February 2013 Book Reviews

It is rare that two quality paranormal books in two completely contrasting styles land on my desk simultaneously, but…

Poltergeist over Scotland | Geoff Holder
ISBN: 978-0752482835 | 224 pages | £9.99 | Available from The History Press

Beginning in Edinburgh in (or around) 1635 with an entity which moved clothing and troubled the occupants with taps and bangs, Holder lists the Noisy Spirit’s escapades across time and location until 2012, where we finish with the 134th encounter which is not too dissimilar to the earlier seventeenth century case. Listed in chronological order with maps to flag places of interest, most entries flag the duration, events, context and Holder’s interpretation of the poltergeist outbreaks.

Holder’s writing style is a healthy mix of factual reporting and subjectivity. Honest with his opinions (after admitting to having ‘absolutely no idea’ what poltergeists are within the first couple of pages), Holder is happy to share his thoughts on whether a case is likely to be authentic or mistaken (or implying even for profit), a refreshing change from those who see ghosts in every dark corner. A brief examination of the social / political history around many of the cases is enlightening and suggests poltergeists may have many ways of spontaneously generating, from messy divorce and strained family environment to misinterpretation of naturally occurring phenomena.

It is no mean feat to pour over hundreds of historical documents and produce a ‘definitive’ guide of known poltergeist outbreaks, but this is exactly what Holder has achieved. Poltergeist over Scotland will remain in a serious researcher’s collection for years to come.


Haunted Tunbridge Wells | Neil Arnold
ISBN: 978-0752480497 | 96 pages | £9.99 | Available from The History Press

Royal Tunbridge Wells is a midsized town in Kent popular with tourists, better known for its spa rather than spirits, although Arnold’s book attempts to break this mould.

No stranger to the Haunted range, Arnold once again carefully selects his stories from a variety of sources – there is a healthy mix of paranormal phenomena within these pages. Cases of haunted pubs are well known throughout the land, with Tunbridge Wells no exception, but the phantom hound with the head of a man witnessed in Benenden is pretty unique (and disturbing). Similarly, the account of the haunted cottage in Sissinghurst leaves one with chills and will leave other haunted houses jealous!  

Broken down geographically, Arnold’s collection of ghost stories are a blend of the quantitative and qualitative.

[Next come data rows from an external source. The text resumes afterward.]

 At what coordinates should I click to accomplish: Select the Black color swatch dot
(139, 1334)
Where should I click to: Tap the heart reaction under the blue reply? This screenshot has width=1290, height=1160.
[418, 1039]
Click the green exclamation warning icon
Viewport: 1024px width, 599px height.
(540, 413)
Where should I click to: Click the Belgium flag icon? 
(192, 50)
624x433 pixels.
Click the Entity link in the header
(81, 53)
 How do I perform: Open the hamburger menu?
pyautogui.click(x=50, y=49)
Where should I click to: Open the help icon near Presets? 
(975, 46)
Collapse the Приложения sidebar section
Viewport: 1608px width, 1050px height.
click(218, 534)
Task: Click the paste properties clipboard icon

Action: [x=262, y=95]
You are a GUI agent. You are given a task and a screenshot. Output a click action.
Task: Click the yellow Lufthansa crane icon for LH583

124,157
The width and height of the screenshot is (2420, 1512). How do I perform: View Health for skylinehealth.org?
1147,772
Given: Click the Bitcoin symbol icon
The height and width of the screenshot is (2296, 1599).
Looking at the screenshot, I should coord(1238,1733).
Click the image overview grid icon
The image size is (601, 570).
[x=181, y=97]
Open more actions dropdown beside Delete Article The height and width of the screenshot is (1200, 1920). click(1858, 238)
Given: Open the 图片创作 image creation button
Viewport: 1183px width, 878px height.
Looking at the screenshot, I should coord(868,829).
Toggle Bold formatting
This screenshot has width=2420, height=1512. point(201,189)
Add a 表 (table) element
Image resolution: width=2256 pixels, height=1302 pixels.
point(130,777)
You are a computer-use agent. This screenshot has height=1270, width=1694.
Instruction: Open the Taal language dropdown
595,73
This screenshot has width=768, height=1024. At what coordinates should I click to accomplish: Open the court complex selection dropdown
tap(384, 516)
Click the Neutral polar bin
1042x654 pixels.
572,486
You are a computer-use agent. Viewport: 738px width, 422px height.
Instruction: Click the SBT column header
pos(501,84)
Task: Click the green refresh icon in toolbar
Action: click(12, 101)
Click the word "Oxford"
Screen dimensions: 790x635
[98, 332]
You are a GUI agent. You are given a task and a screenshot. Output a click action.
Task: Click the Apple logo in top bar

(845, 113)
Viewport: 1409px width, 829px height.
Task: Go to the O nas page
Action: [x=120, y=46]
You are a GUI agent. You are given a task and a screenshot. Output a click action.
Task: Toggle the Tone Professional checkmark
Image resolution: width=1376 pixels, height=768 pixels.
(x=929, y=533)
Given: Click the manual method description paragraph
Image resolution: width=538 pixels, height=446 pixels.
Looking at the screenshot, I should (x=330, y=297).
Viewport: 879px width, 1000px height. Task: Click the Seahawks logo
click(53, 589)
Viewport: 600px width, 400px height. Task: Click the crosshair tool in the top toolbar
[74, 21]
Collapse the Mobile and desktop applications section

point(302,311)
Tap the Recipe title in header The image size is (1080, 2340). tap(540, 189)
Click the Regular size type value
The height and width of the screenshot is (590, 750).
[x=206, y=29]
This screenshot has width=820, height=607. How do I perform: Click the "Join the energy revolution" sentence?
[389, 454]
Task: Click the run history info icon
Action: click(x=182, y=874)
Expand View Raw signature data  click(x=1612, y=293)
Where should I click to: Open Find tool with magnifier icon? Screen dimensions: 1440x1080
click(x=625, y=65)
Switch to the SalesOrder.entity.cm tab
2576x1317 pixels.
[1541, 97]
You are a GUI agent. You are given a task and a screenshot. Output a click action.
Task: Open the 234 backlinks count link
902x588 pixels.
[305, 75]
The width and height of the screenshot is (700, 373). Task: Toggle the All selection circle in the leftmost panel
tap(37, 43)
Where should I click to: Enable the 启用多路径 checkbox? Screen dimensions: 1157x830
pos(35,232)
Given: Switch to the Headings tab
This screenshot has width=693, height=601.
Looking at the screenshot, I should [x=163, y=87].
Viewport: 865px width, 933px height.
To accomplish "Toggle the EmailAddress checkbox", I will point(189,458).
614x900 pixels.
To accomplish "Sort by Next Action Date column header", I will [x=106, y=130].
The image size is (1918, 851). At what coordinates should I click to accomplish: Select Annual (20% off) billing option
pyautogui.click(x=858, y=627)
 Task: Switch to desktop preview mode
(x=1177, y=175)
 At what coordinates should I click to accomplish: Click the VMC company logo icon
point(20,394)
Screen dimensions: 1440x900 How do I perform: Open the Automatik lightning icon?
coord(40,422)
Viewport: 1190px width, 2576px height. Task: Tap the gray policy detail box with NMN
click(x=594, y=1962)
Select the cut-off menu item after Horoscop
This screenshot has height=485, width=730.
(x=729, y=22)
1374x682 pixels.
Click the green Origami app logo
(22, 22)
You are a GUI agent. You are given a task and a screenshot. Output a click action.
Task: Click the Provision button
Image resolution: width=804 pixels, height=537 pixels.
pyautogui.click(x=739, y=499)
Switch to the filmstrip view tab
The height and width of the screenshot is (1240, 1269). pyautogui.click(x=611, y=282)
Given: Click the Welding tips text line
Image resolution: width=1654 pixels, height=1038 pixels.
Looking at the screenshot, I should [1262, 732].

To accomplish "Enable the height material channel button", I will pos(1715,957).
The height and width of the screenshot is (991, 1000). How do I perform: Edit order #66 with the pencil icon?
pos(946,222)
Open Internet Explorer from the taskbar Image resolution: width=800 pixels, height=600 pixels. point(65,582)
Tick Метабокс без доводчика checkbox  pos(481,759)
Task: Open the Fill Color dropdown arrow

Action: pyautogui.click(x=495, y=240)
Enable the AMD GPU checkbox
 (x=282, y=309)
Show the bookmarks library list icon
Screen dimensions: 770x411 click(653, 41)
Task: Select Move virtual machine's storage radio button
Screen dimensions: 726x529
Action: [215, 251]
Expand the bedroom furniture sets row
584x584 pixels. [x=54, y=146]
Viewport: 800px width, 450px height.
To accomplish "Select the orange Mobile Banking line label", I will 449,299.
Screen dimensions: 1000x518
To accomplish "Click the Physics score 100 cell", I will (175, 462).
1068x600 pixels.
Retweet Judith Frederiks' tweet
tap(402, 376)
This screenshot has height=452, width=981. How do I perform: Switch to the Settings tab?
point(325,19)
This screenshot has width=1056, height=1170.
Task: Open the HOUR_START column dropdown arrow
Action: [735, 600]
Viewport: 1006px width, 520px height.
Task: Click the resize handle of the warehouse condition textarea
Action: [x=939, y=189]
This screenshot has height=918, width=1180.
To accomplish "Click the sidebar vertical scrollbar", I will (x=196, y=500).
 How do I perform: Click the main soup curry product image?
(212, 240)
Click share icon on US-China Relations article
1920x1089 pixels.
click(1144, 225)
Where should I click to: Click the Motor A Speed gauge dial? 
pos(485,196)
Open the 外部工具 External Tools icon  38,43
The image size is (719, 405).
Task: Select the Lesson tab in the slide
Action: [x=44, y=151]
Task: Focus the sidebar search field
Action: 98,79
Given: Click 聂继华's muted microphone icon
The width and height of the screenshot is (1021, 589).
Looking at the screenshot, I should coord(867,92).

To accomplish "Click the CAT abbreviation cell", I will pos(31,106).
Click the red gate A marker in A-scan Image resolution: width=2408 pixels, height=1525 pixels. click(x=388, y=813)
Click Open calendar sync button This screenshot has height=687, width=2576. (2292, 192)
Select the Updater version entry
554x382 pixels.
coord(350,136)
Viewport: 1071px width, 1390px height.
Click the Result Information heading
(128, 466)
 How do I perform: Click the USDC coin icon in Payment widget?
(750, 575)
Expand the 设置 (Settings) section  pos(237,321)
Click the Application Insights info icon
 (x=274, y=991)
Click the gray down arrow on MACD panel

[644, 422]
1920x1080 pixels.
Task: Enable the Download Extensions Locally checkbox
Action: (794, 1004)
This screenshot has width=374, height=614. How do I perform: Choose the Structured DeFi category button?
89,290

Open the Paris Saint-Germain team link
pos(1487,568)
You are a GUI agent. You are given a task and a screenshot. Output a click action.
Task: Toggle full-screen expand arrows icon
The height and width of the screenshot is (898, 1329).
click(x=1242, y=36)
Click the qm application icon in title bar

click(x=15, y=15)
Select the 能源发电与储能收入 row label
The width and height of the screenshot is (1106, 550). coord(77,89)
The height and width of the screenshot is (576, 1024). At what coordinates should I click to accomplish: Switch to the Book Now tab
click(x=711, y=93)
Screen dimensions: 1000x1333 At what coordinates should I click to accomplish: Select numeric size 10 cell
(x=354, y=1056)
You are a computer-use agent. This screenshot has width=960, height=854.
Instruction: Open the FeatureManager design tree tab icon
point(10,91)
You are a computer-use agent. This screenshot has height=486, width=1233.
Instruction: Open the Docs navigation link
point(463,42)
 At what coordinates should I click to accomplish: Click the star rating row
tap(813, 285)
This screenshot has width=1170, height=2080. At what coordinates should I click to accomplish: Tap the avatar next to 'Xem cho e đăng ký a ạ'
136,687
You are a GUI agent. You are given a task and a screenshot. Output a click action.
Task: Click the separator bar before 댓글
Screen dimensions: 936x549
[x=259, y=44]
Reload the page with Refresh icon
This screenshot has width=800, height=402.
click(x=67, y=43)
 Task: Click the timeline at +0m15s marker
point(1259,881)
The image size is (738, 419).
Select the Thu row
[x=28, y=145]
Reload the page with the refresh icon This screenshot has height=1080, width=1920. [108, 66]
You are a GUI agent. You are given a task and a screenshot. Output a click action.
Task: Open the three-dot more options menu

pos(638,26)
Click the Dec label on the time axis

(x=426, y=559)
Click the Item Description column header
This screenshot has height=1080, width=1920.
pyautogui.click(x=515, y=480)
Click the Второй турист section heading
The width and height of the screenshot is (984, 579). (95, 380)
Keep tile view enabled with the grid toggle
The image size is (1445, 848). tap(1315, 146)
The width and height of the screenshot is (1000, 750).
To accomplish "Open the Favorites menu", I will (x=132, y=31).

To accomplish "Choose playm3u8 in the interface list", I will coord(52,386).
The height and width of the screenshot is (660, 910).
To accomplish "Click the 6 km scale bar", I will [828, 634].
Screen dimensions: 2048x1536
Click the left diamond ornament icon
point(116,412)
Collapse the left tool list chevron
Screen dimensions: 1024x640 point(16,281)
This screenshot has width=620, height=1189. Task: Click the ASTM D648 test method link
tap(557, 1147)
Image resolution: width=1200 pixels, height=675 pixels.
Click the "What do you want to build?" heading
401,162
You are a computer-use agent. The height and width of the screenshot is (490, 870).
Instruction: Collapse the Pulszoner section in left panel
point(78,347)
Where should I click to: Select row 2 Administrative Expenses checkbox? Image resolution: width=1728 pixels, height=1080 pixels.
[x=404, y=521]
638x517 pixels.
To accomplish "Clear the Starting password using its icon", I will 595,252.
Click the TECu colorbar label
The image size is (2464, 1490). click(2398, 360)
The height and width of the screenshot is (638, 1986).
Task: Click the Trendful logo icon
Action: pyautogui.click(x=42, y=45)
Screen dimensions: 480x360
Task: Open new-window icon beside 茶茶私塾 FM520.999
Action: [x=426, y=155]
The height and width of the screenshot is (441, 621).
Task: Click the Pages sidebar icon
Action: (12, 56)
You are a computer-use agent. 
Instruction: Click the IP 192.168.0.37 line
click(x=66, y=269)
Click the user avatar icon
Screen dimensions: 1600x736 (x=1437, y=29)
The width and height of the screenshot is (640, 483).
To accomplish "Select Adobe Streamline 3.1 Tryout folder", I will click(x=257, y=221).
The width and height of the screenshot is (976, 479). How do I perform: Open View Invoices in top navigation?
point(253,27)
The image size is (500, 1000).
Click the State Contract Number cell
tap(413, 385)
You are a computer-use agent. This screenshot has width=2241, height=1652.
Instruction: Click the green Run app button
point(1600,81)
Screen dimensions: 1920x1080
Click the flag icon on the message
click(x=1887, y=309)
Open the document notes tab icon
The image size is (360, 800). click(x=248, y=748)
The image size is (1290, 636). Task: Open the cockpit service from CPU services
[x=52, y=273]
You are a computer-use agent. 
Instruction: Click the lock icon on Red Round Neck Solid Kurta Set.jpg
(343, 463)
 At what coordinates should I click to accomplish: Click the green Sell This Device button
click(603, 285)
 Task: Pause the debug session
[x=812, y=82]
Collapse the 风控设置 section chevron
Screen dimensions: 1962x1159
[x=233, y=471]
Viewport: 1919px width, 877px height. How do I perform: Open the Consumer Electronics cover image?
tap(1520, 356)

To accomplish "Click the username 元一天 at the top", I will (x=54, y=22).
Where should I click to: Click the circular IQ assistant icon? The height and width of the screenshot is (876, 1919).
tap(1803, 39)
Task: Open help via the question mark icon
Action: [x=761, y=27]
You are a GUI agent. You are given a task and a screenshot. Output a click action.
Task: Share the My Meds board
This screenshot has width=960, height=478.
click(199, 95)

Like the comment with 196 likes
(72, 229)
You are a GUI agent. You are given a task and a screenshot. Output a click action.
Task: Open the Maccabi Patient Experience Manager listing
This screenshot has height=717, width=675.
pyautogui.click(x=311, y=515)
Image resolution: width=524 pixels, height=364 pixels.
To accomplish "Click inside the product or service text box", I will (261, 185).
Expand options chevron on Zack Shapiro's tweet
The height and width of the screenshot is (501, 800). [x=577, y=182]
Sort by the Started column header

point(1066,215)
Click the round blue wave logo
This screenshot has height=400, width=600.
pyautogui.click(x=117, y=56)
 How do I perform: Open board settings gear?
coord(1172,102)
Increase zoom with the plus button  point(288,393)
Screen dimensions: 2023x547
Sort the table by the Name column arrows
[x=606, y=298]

Some are tantalisingly short fragments, similar to those told to an annoying younger sibling before they are sent to bed. Other tales, such as Lamberhurst, are thoroughly examined alongside their historic context, with the prelude to a haunting just as interesting as the ghost itself.

There is enough within Haunted Tunbridge Wells to keep readers of paranormal literature happy, with the vast majority of stories being little known or told for the first time. Even the local population may do well to glance through the pages to discover if there is more than meets the eye to their middle-England neighbourhoods.